- [PROMPT]: Write out exactly the lines below that run from the one containing "Согласиться (384, 1318)" through the one containing "[путешествие на остров Чукоккала (1).jpg]", both included, with no other lines.

Records excerpted from a collection:
┄┄┄┄┄┄┄┄┄┄

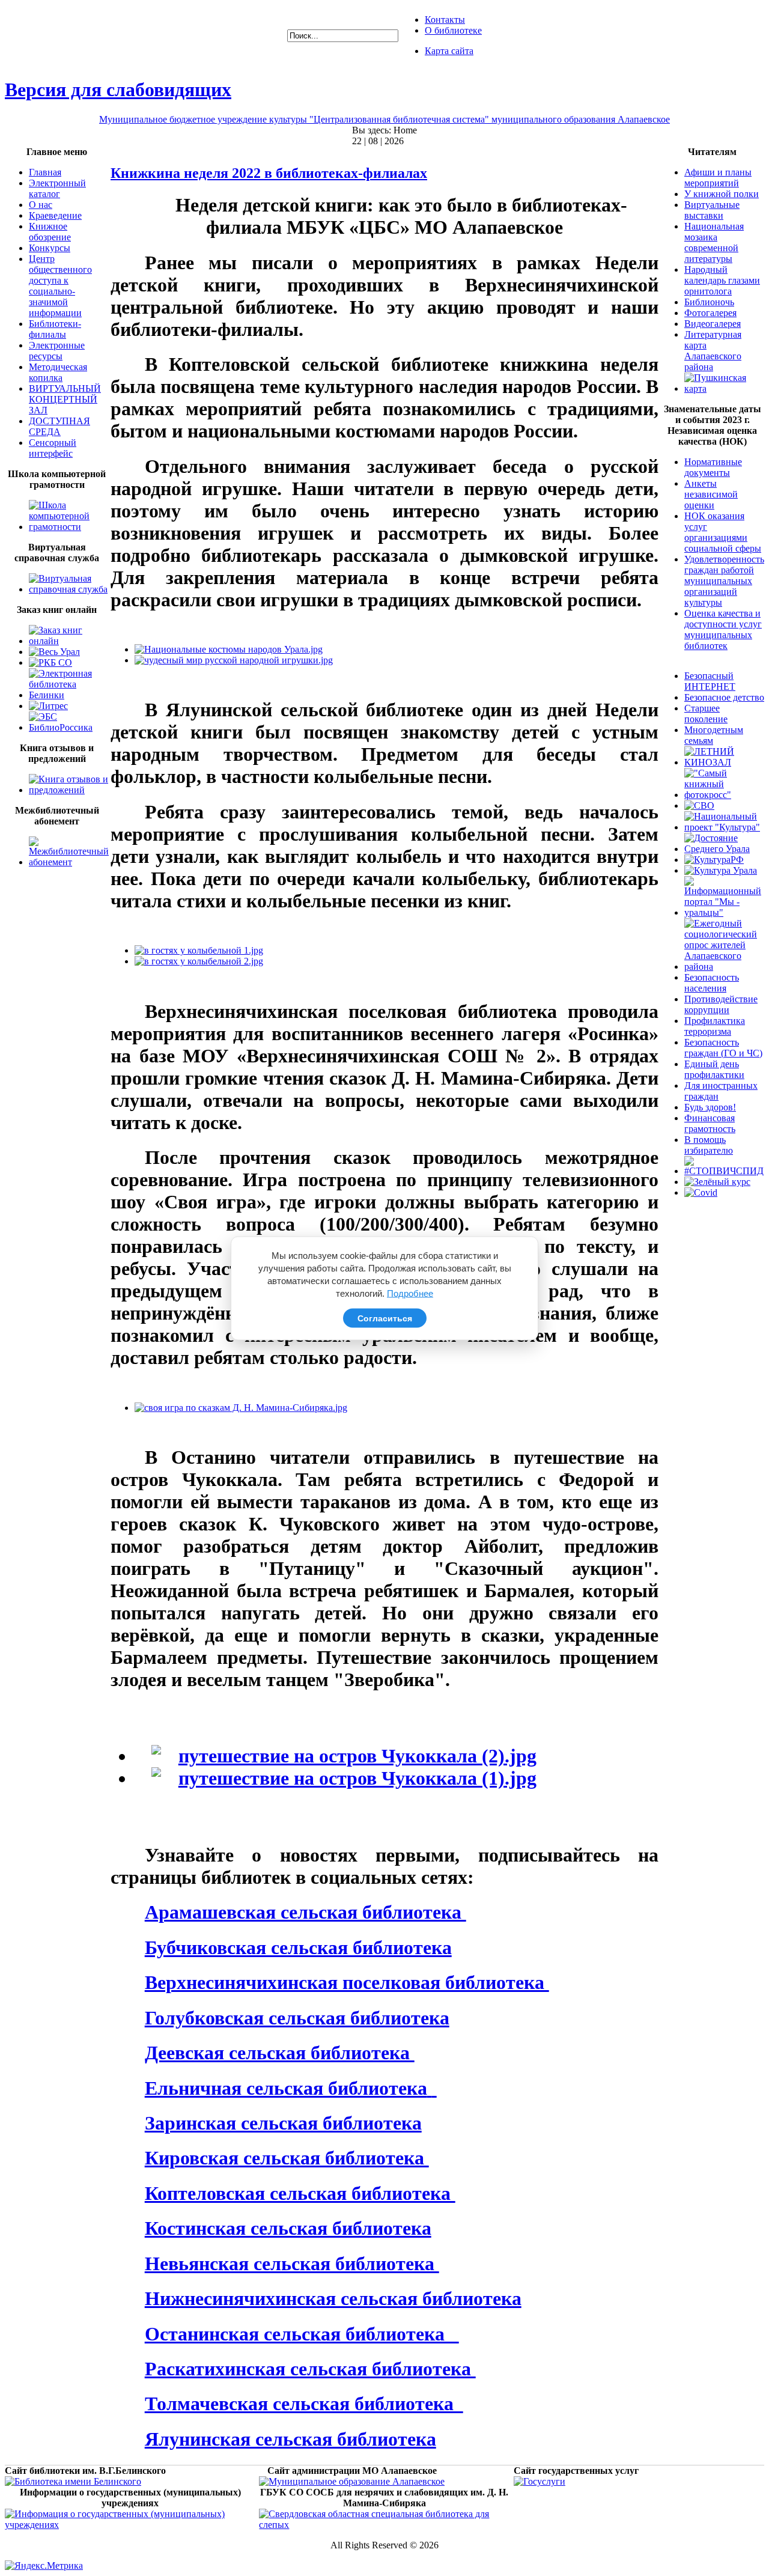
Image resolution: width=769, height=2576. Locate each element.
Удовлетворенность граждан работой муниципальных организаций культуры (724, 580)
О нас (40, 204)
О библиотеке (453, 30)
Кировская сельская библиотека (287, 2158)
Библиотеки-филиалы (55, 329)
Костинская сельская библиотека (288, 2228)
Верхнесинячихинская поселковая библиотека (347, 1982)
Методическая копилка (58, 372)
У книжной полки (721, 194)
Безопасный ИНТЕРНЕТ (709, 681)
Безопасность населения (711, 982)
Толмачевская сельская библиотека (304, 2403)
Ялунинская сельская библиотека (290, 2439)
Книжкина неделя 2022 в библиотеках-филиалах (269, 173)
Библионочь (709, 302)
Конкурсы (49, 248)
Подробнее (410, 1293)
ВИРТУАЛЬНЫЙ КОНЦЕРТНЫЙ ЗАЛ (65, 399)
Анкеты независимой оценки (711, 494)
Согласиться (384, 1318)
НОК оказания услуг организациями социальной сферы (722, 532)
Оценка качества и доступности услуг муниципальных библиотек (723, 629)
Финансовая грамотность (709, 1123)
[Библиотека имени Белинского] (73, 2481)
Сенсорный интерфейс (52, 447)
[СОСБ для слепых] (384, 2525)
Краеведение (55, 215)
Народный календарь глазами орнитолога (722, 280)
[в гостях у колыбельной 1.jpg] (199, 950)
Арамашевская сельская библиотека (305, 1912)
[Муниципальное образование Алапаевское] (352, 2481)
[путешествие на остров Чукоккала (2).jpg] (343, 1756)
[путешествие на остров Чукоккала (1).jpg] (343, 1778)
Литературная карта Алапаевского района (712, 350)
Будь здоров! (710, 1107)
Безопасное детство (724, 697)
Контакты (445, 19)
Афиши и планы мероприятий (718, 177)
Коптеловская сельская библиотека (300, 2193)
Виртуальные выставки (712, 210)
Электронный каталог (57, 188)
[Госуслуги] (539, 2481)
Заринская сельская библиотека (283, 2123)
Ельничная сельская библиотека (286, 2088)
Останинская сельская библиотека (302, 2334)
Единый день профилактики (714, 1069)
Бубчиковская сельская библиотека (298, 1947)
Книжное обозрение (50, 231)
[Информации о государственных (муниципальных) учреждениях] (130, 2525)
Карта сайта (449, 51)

┄┄┄┄┄┄┄┄┄┄

- [THE COMPLETED TASK]:
Согласиться (384, 1318)
НОК оказания услуг организациями социальной сферы (722, 532)
Оценка качества и доступности услуг муниципальных библиотек (723, 629)
Финансовая грамотность (709, 1123)
[Библиотека имени Белинского] (73, 2481)
Сенсорный интерфейс (52, 447)
[СОСБ для слепых] (384, 2525)
Краеведение (55, 215)
Народный календарь глазами орнитолога (722, 280)
[в гостях у колыбельной 1.jpg] (199, 950)
Арамашевская сельская библиотека (305, 1912)
[Муниципальное образование Алапаевское] (352, 2481)
[путешествие на остров Чукоккала (2).jpg] (343, 1756)
[путешествие на остров Чукоккала (1).jpg] (343, 1778)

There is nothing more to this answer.